Związkowcy z GK Enea chcą, żeby węgiel kamienny był ujęty jako tak zwane paliwo przejściowe w Polityce Energetycznej Polski do 2040 r. Żądają też zagwarantowania rynku mocy i innych mechanizmów wsparcia dla bloków węglowych na czas trwania transformacji energetycznej.
Dziwne, że kolejne grupy zawodowe chcą być robione w konia
Dobrze, jakby związkowcy z GK Enea i wszyscy inni, którzy zazdroszczą górnikom umowy społecznej, przez chwilę tylko zweryfikowali zapisy tego dokumentu z rzeczywistością. Wtedy wyjdzie na jaw, że ta umowa po prostu nie jest realizowana, a rząd mami górników jedynie informacjami o rozmowach na temat jej notyfikacji z Komisją Europejską. Wszak cały Rozdział II tej umowy poświęcony jest inwestycjom w skali przemysłowej, dzięki którym będzie łatwiej osiągnąć cele transformacji energetycznej.
To m.in. budowa instalacji do zagazowywania węgla w technologii IGCC, budowa infrastruktury do transportu wychwyconego dwutlenku węgla do podziemnego magazyny, budowa instalacji do produkcji niskoemisyjnego paliwa węglowego, z którego korzystanie będzie dozwolone w gospodarstwach domowych do 2045 r.
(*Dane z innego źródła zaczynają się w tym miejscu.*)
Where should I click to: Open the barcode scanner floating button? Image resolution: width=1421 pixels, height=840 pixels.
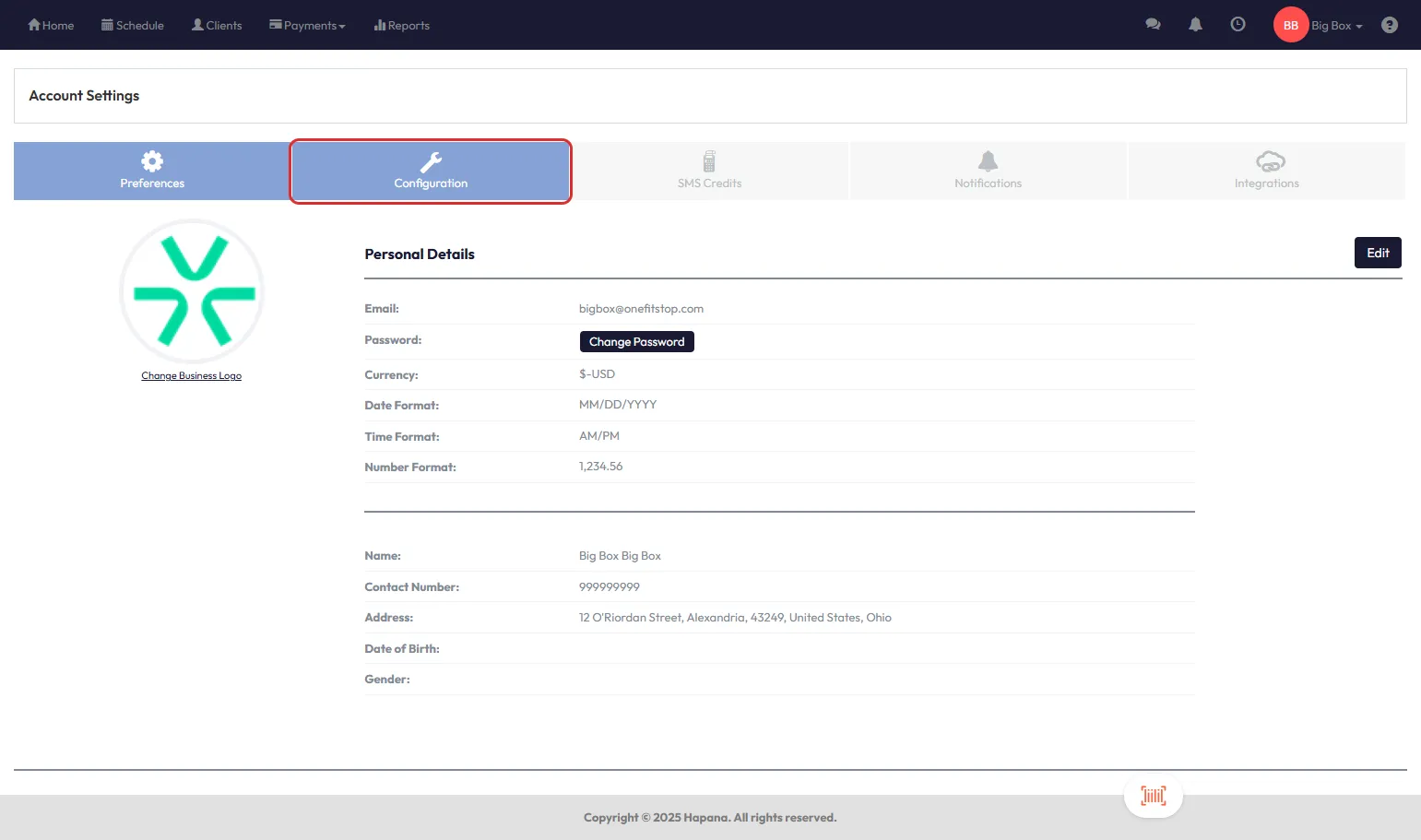[1153, 795]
Jest też w tym dokumencie o wytwarzaniu wodoru z gazu koksowniczego, o instalacjach do zgazowania węgla do syntezowego gazu ziemnego i o zagospodarowaniu metanu z powietrza wentylacyjnego z z kopalni węgla kamiennego.
Więcej o umowie społecznej przeczytasz na Spider’s Web:
Z uwagi na konieczność zapewnienia bezpieczeństwa energetycznego kraju oraz uniknięcie negatywnych skutków społeczno-gospodarczych transformacji sektora górnictwa węgla kamiennego, wskazane inwestycje zostaną oddane do użytku w latach 2023–2029 - czytamy w umowie społecznej z górnikami.
Za chwilę mamy 2025 r., a wszystkie te inwestycje są w ciemnym lesie. Na spotkaniach z Ministerstwem Przemysłu temat jest zbywany, bo najważniejsza jest notyfikacja dokumentu przez Komisję Europejską, która ostatnio zadała w tej sprawie pytania. Warto więc, żeby inne grupy zawodowe zdawały sobie sprawy, że ten dokument na razie jest w bardzo niewielkiej części realizowany. Nawet harmonogram zamykania kopalni już zaczął się rozjeżdżać. Jest więc, o co kruszyć kopie?